Yaquinto Publications
- Industry: Gaming
- Founded: March 1979
- Defunct: 1983
- Fate: operation discontinued
- Headquarters: Dallas, Texas
- Key people: Steve Peek, Craig Taylor
- Products: The Ironclads, The Sword and The Flame, Man, Myth & Magic
- Parent: Robert Yaquinto Printing

= Yaquinto Publications =

Board and role-playing game publisher

Yaquinto Publications was the wargame publishing arm of the Robert Yaquinto Printing Company of Dallas, Texas.

==History==
Yaquinto Publications was started by Robert Yaquinto Printing early in the year 1979. In March 1979 Robert Yaquinto hired Steve Peek and Craig Taylor, both experienced wargame designers with several famous titles in their resumes. Peek and Taylor had been previously employed by Battleline Publications, which had been merged into Heritage USA, but when that failed to rush the growth of the company, Peek and Taylor instead helped to form Yaquinto to publish wargames.

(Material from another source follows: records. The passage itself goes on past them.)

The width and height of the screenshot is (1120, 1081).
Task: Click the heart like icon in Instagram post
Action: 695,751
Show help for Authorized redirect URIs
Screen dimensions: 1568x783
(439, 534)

Yaquinto brought several innovations to the industry, largely because they operated within a well-established printing company, with its attending expertise. Yaquinto was notable for its use of extra thick cardboard for the counters in its games, making them easier to handle. The most unusual innovation by Yaquinto was their series of Album Games. These games were packaged using the jackets for double vinyl record albums. The jacket often opened to reveal the mapboard printed within, the components contained in the two pockets of the jacket where, in normal use, one would find the vinyl record. Zip closing bags were provided to hold the components of the game. The concept of the album packaging was designed for Yaquinto by Larry Brom, designer of The Sword and The Flame.

While concentrating on wargames for most of its history, the company also branched to the more mainstream areas of board games. For instance, Neck and Neck (a horse-racing game), Market Madness (a stock market game) and a game based on the Dallas television show, were all published by Yaquinto.

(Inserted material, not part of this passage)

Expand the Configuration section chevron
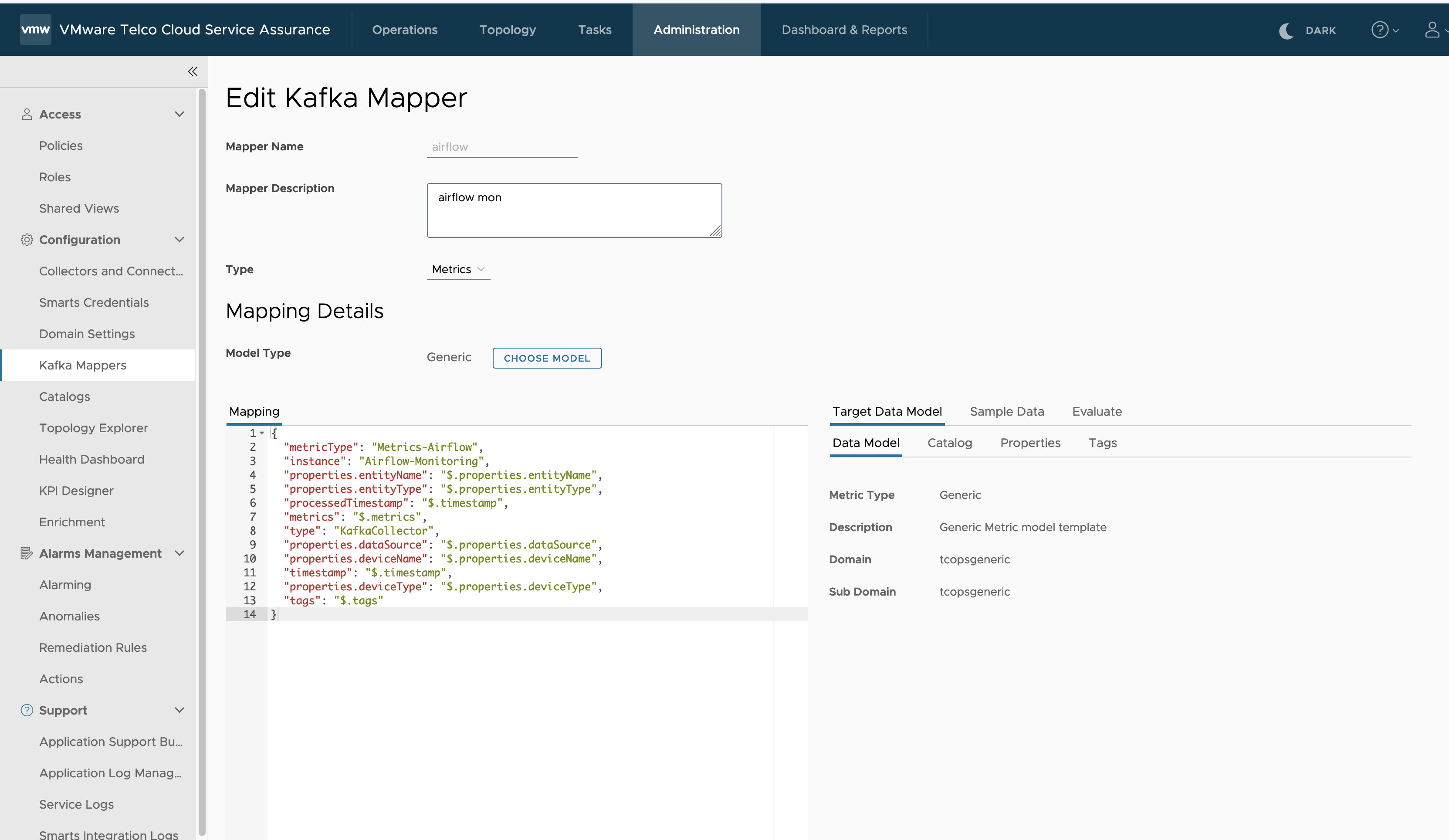This screenshot has width=1449, height=840. [x=180, y=240]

Possibly the most successful of Yaquinto's games was The Ironclads, a simulation of combat between the first armored ships (ironclads) in the American Civil War that won the Charles S. Roberts Award for "Best Initial Release of 1979". This game was well regarded in its time.

One of the more distinctive offerings by Yaquinto was Swashbuckler. This game simulated individual combat in the context of either a bar room brawl or a hostile boarding attack on a sailing vessel. A lighter treatment than the typical wargame, it might best be thought of as role-playing in a film as opposed to actually simulating swordplay, as it included player actions such as throwing mugs of beer, swinging on chandeliers, and whiffing a feathered hat in an opponent's face to distract them.

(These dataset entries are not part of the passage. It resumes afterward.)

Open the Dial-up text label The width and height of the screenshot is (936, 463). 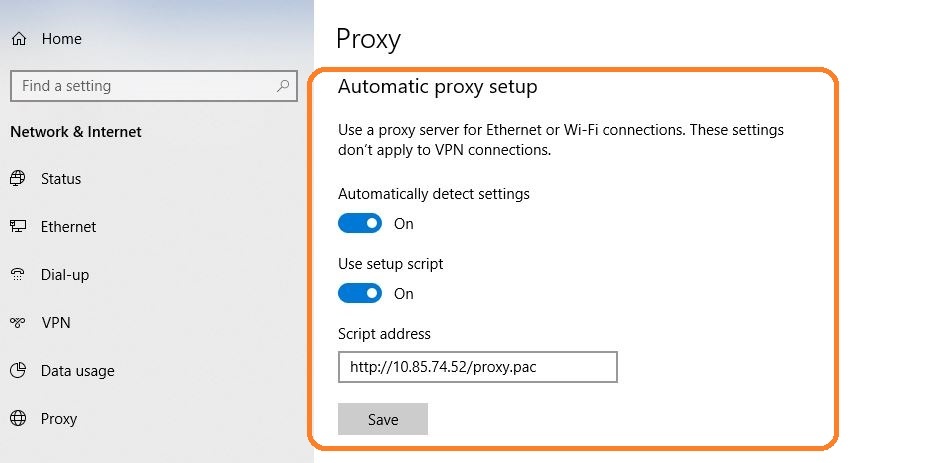point(65,275)
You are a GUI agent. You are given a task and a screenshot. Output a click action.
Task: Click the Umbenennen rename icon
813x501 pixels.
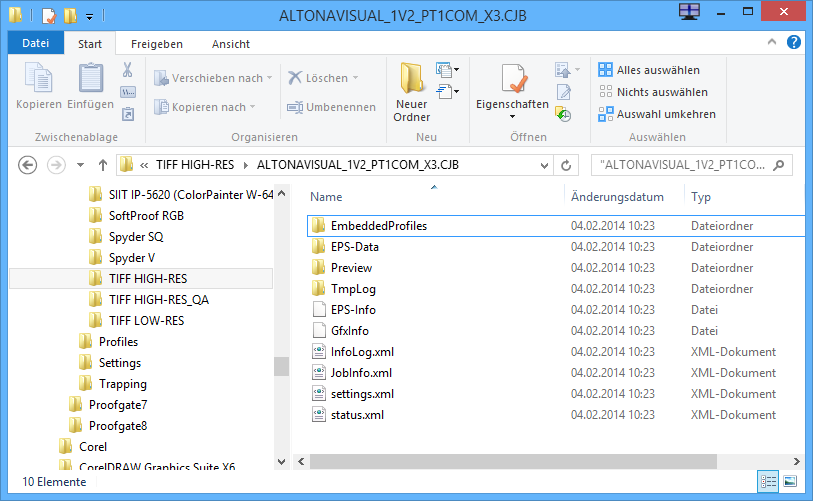(295, 107)
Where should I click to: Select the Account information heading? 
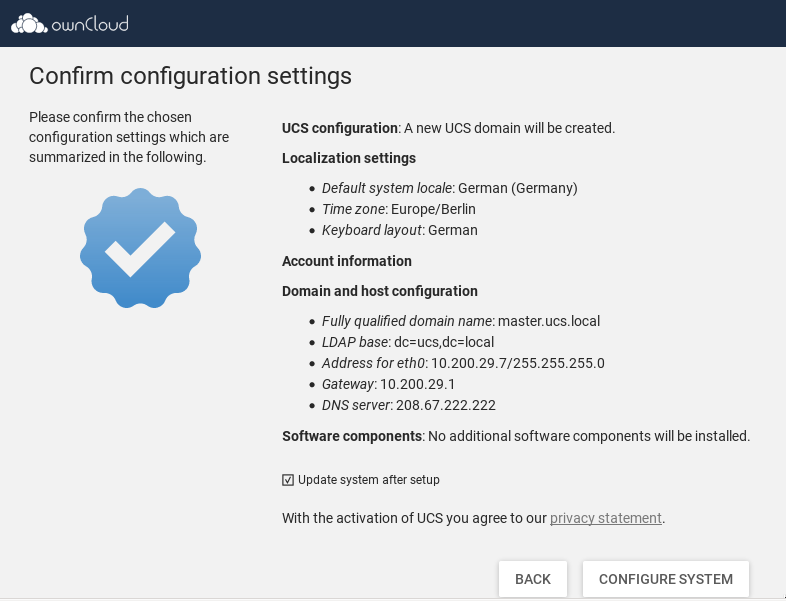click(x=346, y=261)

Yaquinto were the first publishers of the highly successful The Sword and The Flame wargame rules.

Yaquinto Publications was also the publisher of early works by game designer James M. Day, specifically titles Panzer, 88, and Armor. Panzer, as well as the rest of these games (that were based on the same game system) both as boardgames and as wargame titles were groundbreaking for their time and led at least in part to the detailed derivatives that produced later computer-based simulations.

In the early 1980s, the company attempted to expand into the then-lucrative role-playing games market, releasing three products: Man, Myth & Magic (1982), a Roman-themed fantasy RPG, Pirates & Plunder (1982), a pirate RPG, and Timeship (1983), a Time travel RPG.

In 1979, the impact of personal computers on simulation gaming was too far over the horizon for the founders to see how quickly the market would shift against this style of gaming. Along with several other companies started at that time, Yaquinto only survived a handful of years. By 1983 it had closed its doors, though the printing company continued, being acquired by Cartamundi in 2006.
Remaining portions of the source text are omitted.